**Exercise aim**
Repeat the records verbatim, starting with the line that contains "Open the Код" and going on through the line that contains "will [361, 12].", with both of those lines included.

--

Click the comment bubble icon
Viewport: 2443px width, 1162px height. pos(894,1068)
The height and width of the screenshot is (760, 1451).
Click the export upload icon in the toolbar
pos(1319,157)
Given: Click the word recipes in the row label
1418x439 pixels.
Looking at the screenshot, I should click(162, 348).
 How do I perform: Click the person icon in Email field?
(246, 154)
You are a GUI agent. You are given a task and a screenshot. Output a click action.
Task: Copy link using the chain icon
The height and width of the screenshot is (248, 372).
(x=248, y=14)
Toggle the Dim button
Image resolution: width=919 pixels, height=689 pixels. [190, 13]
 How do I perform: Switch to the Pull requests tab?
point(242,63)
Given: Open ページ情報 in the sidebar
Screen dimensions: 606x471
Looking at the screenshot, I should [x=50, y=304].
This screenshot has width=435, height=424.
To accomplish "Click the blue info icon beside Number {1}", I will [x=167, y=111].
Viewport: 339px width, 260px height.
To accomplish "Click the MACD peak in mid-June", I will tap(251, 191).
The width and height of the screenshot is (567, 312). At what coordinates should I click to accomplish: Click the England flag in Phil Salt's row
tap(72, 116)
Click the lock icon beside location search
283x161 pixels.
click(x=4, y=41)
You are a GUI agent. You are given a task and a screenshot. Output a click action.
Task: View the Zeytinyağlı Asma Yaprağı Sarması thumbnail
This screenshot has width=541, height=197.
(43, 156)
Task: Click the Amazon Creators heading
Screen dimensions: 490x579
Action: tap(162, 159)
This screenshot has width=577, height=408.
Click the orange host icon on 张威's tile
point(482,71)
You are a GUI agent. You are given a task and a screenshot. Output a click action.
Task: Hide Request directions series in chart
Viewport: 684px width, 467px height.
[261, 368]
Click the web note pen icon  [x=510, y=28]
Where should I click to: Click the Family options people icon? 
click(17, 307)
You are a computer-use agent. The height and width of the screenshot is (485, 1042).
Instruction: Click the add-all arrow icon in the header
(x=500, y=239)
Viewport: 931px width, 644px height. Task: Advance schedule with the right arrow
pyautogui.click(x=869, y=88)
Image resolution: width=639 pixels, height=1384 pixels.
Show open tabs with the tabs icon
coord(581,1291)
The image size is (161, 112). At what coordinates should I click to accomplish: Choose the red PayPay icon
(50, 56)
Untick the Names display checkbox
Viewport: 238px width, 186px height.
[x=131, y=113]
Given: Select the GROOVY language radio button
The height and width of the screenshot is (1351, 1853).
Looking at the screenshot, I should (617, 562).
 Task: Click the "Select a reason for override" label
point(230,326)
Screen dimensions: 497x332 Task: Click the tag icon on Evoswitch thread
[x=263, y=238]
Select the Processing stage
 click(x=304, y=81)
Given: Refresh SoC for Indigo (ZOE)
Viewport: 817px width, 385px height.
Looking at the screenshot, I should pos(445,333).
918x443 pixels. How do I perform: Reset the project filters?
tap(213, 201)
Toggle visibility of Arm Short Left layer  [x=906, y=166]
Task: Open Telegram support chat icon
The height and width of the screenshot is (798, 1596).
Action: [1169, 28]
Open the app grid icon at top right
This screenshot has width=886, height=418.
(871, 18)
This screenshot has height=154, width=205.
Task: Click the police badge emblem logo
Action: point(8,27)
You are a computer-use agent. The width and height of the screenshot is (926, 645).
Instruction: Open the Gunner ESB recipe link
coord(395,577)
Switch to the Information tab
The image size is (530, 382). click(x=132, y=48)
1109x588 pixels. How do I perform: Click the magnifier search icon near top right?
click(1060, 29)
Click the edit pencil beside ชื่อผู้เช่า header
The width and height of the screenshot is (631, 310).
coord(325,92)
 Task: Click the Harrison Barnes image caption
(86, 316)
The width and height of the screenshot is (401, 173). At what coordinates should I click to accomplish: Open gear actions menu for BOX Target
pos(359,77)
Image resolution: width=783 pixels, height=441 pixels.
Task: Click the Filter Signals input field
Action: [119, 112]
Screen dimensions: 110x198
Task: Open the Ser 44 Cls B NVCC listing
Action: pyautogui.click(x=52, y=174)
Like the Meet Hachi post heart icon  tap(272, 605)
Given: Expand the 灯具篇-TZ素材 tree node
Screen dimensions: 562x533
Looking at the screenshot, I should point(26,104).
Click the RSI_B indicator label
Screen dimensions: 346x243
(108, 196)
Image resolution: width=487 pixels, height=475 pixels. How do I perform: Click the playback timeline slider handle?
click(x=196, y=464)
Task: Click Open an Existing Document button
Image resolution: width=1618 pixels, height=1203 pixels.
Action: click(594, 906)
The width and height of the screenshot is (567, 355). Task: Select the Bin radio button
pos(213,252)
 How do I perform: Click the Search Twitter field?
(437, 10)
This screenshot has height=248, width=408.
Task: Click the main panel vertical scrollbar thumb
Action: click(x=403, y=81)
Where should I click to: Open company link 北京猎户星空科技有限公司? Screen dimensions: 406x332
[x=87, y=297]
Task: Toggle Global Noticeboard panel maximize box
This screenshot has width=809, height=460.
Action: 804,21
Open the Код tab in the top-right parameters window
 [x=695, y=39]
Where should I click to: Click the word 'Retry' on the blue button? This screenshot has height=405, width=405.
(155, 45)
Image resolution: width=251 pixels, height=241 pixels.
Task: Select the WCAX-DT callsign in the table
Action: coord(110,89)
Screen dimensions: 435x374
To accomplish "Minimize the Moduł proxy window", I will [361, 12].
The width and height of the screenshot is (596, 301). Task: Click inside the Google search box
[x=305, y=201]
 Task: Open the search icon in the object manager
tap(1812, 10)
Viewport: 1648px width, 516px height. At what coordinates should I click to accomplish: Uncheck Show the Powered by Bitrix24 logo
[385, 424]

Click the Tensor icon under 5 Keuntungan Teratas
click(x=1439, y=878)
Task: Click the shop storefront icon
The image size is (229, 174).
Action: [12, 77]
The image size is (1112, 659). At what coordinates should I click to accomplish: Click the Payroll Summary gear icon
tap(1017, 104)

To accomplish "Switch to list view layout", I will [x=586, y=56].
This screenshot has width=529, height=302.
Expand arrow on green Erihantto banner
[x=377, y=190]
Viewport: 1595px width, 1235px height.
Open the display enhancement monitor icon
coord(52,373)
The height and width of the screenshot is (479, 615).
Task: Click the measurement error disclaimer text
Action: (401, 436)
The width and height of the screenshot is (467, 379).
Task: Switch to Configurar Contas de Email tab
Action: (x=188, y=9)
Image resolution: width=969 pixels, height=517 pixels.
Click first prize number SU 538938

--

**Reply**
Open the Код tab in the top-right parameters window
 [x=695, y=39]
Where should I click to: Click the word 'Retry' on the blue button? This screenshot has height=405, width=405.
(155, 45)
Image resolution: width=251 pixels, height=241 pixels.
Task: Select the WCAX-DT callsign in the table
Action: coord(110,89)
Screen dimensions: 435x374
To accomplish "Minimize the Moduł proxy window", I will [361, 12].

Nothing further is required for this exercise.